Ideally, companies should have dedicated HR professionals with experience and training. I encourage employers to pay for membership in local human resources associations, which can provide ongoing training on new regulations to their HR staff. Also, make sure the HR department has access to employment counsel.  A short phone call up front is much less expensive than heated litigation later.

For smaller businesses with limited funds, outsourcing is an option. For example, your payroll company might have human resources support available.

How can termination of an employee get a company in trouble?

Termination can be a trigger for litigation.  If you’re going to fire somebody, it should not be done rashly. Managers may send the employee home, or place the employee on administrative leave pending investigation, never fire an employee on the spot. Always consult with HR, and possibly employment counsel, depending on whether the termination is high risk. For example, a company may consider terminating an employee having performance problems. That employee may then come in with a doctor’s note requesting accommodations, or make a complaint about harassment or discrimination. Even where the employee is simply trying to avoid termination — perhaps especially when he or she is doing so — the termination has now become high risk. It is the job of HR and employment counsel to reduce that risk. You can still hold the employee accountable for performance. However, make sure everything is well documented before you terminate. It could take weeks or months to get all of the pieces into place, but patience generally pays off in lowering the risk of  litigation.

How can offering severance help decrease the risk of litigation?

Severance pay is an insurance policy against litigation. In exchange for it, the employee should be required to sign a release waiving all claims against the company. Being a little more generous with severance pay can encourage employees to take the deal. It can also help them think kindly of you when they leave.

How important is it that companies properly classify employees?

Whether employees should be hourly/nonexempt, or salaried/exempt is a tricky issue with huge litigation potential. With hourly employees, you must pay overtime, keep time sheets and provide meal and rest periods. Salaried employees receive the same wage regardless of how much they work per day.

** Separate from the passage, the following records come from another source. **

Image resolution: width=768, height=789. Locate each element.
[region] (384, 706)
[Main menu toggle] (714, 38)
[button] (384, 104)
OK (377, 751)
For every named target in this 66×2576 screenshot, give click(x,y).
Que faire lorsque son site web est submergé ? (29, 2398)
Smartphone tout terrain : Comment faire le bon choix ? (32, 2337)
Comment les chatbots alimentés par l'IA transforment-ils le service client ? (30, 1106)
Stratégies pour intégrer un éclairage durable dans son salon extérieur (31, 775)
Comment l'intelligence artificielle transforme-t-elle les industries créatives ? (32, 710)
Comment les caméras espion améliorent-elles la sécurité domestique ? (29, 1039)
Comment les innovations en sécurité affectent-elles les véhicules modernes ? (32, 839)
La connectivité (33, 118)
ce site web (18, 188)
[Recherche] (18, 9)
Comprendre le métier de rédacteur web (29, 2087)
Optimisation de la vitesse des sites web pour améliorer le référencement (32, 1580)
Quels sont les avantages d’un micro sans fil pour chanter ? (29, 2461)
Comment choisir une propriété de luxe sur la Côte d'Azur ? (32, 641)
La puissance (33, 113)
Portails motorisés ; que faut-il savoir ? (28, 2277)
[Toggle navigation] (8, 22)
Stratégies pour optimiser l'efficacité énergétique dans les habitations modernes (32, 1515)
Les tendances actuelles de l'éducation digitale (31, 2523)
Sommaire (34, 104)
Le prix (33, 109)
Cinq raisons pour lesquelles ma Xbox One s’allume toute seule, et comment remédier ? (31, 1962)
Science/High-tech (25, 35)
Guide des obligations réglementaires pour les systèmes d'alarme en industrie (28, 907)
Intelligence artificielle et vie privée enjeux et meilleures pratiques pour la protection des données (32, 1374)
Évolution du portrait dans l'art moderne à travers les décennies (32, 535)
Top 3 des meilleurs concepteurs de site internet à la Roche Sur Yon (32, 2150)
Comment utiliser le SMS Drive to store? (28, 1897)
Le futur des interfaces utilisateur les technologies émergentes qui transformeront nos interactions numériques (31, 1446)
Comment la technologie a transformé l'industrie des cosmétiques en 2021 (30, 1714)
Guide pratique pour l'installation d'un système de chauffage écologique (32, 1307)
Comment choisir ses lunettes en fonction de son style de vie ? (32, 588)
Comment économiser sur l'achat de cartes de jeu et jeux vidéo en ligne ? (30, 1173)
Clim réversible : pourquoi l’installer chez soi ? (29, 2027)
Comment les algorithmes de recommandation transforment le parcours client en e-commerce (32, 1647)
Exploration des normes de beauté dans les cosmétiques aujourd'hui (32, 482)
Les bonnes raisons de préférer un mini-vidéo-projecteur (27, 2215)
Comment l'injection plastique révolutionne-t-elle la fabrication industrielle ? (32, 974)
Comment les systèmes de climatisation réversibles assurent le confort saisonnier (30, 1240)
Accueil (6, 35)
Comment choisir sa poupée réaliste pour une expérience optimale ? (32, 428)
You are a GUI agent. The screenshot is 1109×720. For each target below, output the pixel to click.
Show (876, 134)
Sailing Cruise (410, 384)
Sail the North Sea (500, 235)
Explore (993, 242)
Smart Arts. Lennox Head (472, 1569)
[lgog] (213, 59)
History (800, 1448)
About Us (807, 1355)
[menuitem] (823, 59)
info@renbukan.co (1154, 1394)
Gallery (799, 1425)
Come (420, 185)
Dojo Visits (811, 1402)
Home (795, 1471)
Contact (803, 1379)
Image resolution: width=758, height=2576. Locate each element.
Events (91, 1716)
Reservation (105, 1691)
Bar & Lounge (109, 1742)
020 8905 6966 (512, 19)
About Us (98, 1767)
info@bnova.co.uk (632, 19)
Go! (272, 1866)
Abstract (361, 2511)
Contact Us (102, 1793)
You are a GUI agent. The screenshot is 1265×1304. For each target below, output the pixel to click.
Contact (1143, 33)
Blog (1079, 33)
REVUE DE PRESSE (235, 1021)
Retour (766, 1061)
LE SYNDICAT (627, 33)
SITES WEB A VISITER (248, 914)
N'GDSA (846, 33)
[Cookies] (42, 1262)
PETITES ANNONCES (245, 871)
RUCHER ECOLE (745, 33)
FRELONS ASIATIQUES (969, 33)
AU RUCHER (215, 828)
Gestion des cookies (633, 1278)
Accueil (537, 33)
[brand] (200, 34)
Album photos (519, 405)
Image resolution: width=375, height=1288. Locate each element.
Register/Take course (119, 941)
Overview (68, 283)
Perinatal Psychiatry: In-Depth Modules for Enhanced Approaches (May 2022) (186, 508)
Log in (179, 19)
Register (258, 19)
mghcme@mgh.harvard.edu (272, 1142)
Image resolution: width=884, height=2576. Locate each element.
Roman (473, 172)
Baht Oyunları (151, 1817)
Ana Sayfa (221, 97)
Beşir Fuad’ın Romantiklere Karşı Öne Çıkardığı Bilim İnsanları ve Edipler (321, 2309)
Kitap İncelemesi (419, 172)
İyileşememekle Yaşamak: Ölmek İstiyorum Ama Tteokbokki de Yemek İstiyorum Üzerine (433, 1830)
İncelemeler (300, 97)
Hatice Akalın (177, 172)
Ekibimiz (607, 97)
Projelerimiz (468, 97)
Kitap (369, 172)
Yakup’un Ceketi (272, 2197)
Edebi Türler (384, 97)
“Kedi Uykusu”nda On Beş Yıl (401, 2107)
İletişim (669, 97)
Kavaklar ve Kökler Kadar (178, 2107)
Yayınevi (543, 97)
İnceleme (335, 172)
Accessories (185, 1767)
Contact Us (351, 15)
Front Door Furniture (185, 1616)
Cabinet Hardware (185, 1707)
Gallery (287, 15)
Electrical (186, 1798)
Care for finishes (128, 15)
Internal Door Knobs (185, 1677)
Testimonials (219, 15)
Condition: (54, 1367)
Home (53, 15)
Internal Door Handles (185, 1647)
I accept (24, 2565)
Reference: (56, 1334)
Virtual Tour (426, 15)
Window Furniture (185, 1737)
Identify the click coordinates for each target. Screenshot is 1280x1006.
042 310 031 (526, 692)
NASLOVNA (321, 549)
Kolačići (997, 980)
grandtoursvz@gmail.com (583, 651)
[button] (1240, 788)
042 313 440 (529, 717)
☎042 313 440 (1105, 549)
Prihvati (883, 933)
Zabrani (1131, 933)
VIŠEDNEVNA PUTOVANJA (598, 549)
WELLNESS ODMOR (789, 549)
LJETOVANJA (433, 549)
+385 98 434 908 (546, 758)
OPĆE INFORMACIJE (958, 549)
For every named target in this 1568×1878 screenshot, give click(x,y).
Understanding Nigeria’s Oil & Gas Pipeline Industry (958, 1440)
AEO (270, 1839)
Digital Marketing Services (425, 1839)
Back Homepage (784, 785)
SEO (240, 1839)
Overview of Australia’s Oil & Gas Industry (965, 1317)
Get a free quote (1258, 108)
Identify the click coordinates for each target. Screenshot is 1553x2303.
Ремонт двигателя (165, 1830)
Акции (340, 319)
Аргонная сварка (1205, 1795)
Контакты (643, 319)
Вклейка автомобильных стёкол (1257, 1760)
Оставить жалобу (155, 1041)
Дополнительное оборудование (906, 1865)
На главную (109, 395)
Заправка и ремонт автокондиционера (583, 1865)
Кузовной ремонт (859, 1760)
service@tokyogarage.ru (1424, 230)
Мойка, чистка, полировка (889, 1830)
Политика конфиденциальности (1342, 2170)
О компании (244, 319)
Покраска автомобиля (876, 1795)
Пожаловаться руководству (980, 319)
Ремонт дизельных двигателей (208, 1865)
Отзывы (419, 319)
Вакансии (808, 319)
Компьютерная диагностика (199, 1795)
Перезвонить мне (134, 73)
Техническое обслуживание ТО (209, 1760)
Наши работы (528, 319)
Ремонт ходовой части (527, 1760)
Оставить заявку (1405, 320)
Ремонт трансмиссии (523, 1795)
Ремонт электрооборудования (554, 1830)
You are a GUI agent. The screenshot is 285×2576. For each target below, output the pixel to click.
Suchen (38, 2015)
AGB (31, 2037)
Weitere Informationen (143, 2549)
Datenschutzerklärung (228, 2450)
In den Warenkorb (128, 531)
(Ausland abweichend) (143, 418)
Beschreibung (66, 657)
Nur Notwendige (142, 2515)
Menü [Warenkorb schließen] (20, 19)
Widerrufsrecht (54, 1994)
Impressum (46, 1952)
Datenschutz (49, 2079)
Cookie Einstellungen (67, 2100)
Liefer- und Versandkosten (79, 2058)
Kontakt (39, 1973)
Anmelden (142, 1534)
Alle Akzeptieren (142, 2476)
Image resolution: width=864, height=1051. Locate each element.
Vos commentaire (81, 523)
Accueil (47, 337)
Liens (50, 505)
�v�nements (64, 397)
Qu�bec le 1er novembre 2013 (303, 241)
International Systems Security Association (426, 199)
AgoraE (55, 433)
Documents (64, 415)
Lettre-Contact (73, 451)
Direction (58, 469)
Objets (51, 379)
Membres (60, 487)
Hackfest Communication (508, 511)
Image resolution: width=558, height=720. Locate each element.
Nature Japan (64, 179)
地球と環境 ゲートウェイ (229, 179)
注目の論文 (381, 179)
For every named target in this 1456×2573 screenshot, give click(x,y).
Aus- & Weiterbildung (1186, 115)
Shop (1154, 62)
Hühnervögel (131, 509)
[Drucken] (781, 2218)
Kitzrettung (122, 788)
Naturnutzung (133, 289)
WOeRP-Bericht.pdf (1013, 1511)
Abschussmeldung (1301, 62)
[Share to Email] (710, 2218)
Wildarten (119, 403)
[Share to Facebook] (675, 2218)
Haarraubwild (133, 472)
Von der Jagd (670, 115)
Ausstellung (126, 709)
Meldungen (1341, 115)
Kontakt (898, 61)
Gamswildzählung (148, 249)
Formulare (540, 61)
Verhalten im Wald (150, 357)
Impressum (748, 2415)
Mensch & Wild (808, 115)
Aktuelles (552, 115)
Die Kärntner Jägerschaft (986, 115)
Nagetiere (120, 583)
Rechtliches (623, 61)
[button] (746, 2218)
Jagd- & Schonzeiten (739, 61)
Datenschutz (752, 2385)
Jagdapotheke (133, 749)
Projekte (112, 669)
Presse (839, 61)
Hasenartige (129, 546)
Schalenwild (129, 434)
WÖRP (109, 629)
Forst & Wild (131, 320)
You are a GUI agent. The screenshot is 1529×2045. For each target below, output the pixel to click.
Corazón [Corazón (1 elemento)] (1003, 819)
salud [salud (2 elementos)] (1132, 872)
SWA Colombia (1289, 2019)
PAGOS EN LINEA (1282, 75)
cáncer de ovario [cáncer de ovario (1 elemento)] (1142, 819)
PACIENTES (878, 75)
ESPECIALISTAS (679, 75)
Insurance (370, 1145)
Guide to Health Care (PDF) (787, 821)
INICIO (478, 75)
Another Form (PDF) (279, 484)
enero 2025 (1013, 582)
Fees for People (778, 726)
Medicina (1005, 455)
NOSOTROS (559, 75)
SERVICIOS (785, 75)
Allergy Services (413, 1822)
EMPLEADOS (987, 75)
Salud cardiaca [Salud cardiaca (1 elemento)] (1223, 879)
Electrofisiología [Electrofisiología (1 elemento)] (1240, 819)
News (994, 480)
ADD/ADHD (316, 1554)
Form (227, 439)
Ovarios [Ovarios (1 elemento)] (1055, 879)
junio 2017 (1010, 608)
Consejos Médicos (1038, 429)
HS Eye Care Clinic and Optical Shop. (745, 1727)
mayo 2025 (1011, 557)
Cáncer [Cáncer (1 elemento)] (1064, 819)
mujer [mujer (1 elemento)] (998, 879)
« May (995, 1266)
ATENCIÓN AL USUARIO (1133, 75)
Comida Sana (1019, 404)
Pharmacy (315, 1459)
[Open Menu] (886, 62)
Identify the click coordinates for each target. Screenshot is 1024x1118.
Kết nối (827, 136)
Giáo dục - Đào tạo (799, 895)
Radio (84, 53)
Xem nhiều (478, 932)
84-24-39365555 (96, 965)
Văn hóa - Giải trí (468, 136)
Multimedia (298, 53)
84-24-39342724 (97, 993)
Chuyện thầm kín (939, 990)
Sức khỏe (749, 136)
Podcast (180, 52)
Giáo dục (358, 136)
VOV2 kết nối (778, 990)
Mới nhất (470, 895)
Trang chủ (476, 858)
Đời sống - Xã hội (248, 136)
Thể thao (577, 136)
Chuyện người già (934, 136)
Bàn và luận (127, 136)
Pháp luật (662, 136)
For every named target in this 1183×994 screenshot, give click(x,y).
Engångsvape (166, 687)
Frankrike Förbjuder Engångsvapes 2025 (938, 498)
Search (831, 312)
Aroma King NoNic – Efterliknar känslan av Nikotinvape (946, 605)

There are limited number of categories of employees who may be paid on a salary basis. Employers who are not familiar with these should review them with an HR professional or counsel. At the same time, employers can pay anyone by the hour, so when in doubt, classify employees as hourly nonexempt.

Incorrectly classifying an employee as salaried can bring penalties including back overtime pay, meal and rest period premiums, and penalties for paperwork violations. Some employees may want to be paid on salary for flexibility, but if the position does not meet the legal criteria for exemption, don’t take the risk.

What are the litigation risks of social media activities?

Most employees are on social media. The ‘millennial’ generation is especially prone to blurring the line between personal and professional communications. Employers may search public websites to gather information on potential hires, but be careful. Certain activities on social media are protected and unlawful to use in an employment decision. Race, religion, disability status, gender and sexual orientation are protected categories, and it is a violation of the law to use this information to discriminate against applicants.

Once applicants become employees, they have even greater rights with regard to social media activities. Many employers don’t realize that the National Labor Relations Act protects employees who discuss or complain about working conditions, even if they are not union members. Protection extends to employees who use social media to discuss their jobs, or their supervisors, with co-workers. As a result, a company that disciplines or fires an employee for such action could find itself in trouble with the National Labor Relations Board.

Companies should avoid ‘spying’ on the social media activities of their employees and should never attempt to ‘hack’ into an employee’s private, password-protected site. Nonetheless, there are social media activities that an employer must address, including disclosure of confidential information and misuse of intellectual property. In addition, if an employee is using social media to sexually harass a colleague, and that is impacting the work environment, the company has a duty to respond.  If an employee’s activities do not impact the business, I would recommend turning a blind eye.